🤖 AI Summary
This work addresses the problem of model collapse in large language models caused by training on data contaminated with their own generated content. From a learning-theoretic perspective, the authors propose a replay adversary framework that injects historical model outputs into the training stream, offering the first fine-grained theoretical characterization of model collapse within the language generation limit paradigm. By integrating language generation limit theory, replay adversarial modeling, and non-uniform generation analysis, they reveal that replay is benign under strong consistency generation but induces performance degradation under weak generation paradigms. This study not only elucidates the effectiveness and limitations of existing mitigation strategies—such as data filtering, watermarking, and output curation—but also provides rigorous theoretical grounding and delineates their failure boundaries.
📝 Abstract
As scaling laws push the training of frontier large language models (LLMs) toward ever-growing data requirements, training pipelines are approaching a regime where much of the publicly available online text may be consumed. At the same time, widespread LLM usage increases the volume of machine-generated content on the web; together, these trends raise the likelihood of generated text re-entering future training corpora, increasing the associated risk of performance degradation often called model collapse. In practice, model developers address this concern through data cleaning, watermarking, synthetic-data policies, or, in some cases, blissful ignorance.
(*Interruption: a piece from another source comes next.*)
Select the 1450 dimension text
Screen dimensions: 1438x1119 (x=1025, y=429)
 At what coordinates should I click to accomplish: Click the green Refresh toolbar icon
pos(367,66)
However, the problem of model collapse in generative models has not been examined from a learning-theoretic perspective: we study it through the theoretical lens of the language generation in the limit framework, introducing a replay adversary that augments the example stream with the generator's own past outputs. Our main contribution is a fine-grained learning-theoretic characterization of when replay fundamentally limits generation: while replay is benign for the strongest notion of uniform generation, it provably creates separations for the weaker notions of non-uniform generation and generation in the limit. Interestingly, our positive results mirror heuristics widely used in practice, such as data cleaning, watermarking, and output filtering, while our separations show when these ideas can fail.